After a period of more subdued wireless promotions, mobile operators introduced steep discounts last year, and initial announcements Tuesday after Apple Inc.’s AAPL, -1.83% iPhone event indicate the likes of AT&T Inc. T, -0.25%, Verizon Communications Inc. VZ, -0.28% and T-Mobile U.S. Inc. TMUS, -0.71% will do so again this year. The wireless companies have spent heavily to build out their 5G networks and want to shore up their customer bases as more people gain access to 5G connectivity through Apple’s new iPhone 13 lineup.

Apple is likely to benefit from the heavy discounting at carriers since the wireless companies will subsidize the upgrades for a phone lineup that doesn’t offer too many flashy new features, relative to last year’s models. The deals could be a mixed bag for the carriers, helping them to keep and attract customers, but at the expense of margins.

For more: The return of subsidies is good for Apple and consumers, but not mobile carriers

In general, the carrier promotions promise customers sizable bill credits with trade-ins of some older devices. The deals vary by carrier—and sometimes by whether or not you purchase the phone directly through a wireless company or go through Apple’s own channels — but could lead to virtually free iPhones.

AT&T has a deal for the iPhone 13 Pro and iPhone 13 Pro Max that will give new and existing customers up to $1,000 off a new device with a trade-in, offering the chance for eligible customers to get the $999 iPhone 13 Pro essentially for free through bill credits. Another deal offers savings of up to $700 on an iPhone 13 mini or iPhone 13 if a customer trades in an older device, and the iPhone 13 mini begins at $699. The deals for the whole iPhone 13 family are listed on Apple’s site and mentioned on AT&T’s.

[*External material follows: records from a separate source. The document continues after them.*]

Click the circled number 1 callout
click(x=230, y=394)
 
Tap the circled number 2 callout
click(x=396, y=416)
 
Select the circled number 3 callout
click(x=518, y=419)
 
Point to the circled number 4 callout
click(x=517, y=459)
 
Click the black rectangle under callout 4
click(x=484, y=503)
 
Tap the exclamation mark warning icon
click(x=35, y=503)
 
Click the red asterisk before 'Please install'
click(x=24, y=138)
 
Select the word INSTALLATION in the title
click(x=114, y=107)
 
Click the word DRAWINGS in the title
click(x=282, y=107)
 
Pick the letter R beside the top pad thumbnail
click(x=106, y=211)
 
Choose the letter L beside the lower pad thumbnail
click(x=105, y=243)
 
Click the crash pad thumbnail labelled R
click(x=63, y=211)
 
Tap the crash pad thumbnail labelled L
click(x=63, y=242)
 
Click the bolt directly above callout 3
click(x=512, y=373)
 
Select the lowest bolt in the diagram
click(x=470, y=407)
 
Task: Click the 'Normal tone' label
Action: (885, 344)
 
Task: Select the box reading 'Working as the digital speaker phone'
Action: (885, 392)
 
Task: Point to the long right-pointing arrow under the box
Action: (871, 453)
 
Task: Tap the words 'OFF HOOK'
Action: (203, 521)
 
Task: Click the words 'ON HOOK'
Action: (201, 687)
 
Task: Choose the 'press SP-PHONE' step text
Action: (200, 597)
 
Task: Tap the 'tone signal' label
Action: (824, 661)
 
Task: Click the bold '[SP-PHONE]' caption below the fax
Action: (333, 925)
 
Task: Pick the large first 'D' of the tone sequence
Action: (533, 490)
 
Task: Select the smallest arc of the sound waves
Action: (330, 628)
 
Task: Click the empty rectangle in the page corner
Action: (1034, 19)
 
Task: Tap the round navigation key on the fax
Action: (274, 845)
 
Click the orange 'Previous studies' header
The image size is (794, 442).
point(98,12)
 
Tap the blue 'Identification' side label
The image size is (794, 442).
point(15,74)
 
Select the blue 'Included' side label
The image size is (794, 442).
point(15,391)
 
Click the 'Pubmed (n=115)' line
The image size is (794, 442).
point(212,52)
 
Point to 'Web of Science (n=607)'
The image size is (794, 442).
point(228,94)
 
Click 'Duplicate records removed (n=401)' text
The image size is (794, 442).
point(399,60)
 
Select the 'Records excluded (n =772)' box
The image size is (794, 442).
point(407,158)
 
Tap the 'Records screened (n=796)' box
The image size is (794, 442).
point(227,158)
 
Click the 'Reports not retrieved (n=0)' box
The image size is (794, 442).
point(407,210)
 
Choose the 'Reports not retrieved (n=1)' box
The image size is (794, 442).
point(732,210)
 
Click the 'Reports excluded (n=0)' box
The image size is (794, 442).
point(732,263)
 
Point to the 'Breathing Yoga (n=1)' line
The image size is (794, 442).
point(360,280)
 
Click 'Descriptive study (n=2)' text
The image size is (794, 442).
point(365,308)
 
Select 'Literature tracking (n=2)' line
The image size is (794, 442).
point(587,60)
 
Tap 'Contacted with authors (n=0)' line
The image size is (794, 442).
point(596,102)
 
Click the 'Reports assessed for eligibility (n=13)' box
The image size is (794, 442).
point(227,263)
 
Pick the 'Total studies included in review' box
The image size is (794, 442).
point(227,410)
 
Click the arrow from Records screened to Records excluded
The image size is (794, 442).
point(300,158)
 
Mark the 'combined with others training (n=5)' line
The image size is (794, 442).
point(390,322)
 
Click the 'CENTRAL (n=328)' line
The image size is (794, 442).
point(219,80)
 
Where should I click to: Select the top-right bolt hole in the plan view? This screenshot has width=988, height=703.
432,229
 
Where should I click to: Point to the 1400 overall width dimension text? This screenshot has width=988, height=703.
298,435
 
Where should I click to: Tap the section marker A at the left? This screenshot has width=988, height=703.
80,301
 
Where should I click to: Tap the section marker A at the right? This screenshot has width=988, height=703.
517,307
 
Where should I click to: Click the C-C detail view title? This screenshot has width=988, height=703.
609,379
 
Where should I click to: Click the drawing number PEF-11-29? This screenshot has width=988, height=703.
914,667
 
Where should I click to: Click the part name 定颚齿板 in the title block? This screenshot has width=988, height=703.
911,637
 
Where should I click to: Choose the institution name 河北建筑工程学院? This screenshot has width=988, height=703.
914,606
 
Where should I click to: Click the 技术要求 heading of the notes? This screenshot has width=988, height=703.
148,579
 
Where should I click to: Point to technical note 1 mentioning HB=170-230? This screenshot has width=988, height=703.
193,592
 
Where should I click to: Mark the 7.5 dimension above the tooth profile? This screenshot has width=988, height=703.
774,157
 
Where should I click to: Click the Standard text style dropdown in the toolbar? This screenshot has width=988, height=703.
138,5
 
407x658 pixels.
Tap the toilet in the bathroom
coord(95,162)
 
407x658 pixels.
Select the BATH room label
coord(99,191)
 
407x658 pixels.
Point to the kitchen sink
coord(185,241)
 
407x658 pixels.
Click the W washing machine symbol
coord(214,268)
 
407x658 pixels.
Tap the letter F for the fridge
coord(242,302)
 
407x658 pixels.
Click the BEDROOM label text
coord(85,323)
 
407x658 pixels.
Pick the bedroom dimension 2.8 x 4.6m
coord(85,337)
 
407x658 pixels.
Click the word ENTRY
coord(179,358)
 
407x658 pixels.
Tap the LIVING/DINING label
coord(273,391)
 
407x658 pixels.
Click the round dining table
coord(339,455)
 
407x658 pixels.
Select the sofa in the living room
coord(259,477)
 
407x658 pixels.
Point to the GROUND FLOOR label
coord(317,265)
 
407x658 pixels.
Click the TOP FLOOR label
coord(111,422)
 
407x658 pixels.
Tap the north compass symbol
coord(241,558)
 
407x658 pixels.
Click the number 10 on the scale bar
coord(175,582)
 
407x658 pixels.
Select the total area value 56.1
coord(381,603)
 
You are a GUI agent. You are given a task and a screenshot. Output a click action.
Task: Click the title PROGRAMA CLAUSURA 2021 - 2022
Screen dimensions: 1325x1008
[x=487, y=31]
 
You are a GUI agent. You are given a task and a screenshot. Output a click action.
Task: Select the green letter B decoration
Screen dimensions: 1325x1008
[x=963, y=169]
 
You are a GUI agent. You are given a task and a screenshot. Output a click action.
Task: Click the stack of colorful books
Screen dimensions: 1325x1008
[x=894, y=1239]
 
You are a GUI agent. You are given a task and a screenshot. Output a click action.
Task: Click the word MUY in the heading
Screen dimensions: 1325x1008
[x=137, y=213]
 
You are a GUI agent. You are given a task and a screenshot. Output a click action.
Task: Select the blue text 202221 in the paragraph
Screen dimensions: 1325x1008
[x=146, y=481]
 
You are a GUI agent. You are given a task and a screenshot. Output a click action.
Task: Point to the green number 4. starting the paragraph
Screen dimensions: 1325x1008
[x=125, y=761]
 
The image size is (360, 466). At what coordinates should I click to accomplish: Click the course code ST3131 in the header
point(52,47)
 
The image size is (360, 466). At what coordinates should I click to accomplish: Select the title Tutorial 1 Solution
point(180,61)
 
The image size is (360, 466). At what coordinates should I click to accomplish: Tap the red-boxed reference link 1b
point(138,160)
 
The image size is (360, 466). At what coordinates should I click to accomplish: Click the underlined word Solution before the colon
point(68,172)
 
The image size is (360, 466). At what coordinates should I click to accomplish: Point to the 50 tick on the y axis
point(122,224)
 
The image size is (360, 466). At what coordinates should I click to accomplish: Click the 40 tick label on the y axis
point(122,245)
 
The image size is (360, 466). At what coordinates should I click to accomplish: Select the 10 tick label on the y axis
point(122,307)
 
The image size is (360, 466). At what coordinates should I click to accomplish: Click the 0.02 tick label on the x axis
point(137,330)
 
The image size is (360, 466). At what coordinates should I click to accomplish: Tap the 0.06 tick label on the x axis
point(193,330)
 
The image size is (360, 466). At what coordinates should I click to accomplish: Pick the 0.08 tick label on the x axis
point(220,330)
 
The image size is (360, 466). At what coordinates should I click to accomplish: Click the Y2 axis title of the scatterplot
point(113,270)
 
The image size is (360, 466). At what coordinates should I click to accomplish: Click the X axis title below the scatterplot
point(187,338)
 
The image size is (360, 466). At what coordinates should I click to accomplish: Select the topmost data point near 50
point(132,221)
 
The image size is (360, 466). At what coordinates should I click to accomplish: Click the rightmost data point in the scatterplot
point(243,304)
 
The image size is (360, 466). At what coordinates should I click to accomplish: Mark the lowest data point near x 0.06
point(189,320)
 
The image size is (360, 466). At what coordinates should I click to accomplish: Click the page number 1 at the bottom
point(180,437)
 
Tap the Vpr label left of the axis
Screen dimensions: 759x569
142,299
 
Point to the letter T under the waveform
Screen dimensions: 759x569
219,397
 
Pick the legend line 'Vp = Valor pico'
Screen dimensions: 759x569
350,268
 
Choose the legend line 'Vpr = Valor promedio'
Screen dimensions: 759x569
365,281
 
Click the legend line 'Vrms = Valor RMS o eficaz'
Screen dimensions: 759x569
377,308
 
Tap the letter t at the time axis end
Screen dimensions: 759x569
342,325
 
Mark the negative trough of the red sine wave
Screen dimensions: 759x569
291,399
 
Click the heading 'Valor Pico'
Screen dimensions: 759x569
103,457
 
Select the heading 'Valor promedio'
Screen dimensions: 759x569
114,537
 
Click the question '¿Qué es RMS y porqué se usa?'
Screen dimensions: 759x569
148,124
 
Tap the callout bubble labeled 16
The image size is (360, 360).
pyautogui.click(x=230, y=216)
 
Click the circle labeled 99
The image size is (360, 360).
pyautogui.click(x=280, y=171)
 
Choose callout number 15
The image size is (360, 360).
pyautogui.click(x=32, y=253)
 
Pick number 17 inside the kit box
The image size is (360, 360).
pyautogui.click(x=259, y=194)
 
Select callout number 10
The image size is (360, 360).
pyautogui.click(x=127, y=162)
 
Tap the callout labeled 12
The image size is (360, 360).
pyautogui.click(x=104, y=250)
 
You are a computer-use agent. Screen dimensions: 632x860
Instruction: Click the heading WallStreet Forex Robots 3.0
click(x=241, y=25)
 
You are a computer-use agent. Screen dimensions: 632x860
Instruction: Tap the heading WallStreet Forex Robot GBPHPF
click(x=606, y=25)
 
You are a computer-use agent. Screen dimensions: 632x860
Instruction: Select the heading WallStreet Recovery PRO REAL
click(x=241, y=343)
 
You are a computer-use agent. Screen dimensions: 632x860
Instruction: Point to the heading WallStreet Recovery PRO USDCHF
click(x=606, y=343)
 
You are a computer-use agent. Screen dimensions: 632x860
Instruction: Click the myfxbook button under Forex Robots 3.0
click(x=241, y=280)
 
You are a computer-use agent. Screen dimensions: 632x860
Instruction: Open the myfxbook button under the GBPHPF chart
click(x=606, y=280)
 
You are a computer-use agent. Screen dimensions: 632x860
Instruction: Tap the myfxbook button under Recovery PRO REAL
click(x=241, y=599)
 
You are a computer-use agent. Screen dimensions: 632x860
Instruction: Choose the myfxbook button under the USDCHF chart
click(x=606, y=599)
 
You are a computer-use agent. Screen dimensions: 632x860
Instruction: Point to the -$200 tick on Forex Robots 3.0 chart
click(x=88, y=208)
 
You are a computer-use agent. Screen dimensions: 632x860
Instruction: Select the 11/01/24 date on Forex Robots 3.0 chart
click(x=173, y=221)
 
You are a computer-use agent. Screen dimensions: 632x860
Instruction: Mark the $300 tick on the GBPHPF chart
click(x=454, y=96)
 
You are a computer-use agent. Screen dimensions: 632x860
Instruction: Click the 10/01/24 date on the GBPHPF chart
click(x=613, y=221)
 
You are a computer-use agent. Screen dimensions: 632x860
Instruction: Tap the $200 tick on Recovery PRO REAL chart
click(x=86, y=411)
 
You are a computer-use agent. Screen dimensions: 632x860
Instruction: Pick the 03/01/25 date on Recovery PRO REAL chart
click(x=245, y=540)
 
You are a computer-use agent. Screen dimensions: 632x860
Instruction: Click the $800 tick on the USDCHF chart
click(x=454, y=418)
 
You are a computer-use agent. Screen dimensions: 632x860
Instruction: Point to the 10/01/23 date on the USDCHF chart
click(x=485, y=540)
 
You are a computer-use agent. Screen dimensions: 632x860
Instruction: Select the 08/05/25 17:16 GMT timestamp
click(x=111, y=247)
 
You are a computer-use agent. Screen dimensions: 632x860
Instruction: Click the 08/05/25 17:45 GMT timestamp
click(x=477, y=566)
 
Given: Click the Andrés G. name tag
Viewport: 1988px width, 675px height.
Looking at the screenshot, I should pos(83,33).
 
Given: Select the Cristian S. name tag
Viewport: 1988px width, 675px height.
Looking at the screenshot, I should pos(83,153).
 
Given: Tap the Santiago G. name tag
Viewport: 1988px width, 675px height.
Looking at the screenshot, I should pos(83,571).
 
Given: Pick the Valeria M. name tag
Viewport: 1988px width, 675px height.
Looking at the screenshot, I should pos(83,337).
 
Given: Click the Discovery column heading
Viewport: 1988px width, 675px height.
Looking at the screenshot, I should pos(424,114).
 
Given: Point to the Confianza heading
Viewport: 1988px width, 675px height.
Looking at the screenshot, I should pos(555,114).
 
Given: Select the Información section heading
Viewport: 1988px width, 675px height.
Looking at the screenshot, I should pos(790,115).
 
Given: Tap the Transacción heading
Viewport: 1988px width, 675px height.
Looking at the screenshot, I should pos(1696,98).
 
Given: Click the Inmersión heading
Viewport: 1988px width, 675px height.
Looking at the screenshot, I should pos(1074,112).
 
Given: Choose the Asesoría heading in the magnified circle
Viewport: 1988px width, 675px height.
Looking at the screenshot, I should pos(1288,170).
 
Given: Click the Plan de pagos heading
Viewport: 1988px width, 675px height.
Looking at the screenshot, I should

Apple’s website also lists an iPhone 13 deal from T-Mobile that offers existing T-Mobile and Sprint customers $700 off an iPhone 13 series phone if they trade in an iPhone X and keep or switch to the company’s Magenta Max plan. The discount would consist of $500 in bill credits and a $200 Apple trade-in credit, according to a description on the site. Consumers are eligible for larger discounts if they trade in newer models.

The carrier also debuted a program it called Forever Upgrade, which will let new and existing customers trade in some older devices and receive a free iPhone 13 Pro, or up to $1,000 off phones from the iPhone 12 and 13 series, when moving to or staying on certain plans and obtaining the phone from T-Mobile directly. The “forever” part of the tagline refers to an arrangement through which consumers would “lock in up to $800” off in trade-in value toward a new iPhone every two years afterward.

Verizon will give new and current customers up to $800 off the iPhone 13 lineup with certain trade-ins on some of its unlimited plans and provide up to $500 toward the cost of switching carriers.

Existing customers purchasing through Apple’s site can save up to $700 on new phones from the lineup, according to Apple, which offers its own subscription and trade-in programs as well.

Carriers have been pushed into subsidies and greater competition for customers by the price of the industry’s build-out of 5G wireless networks, and the subsequent need to push more customers onto pricier unlimited plans.

In-depth: Will 5G ever live up to the hype?

The Federal Communications Commission disclosed in February that wireless companies spent more than $80 billion at a crucial auction for spectrum that would help them build out their 5G networks. Verizon spent upward of $45 billion, while AT&T spent more than $23 billion. T-Mobile spent $9.3 billion but already had a sizable amount of mid-band spectrum owing to its blockbuster deal for Sprint.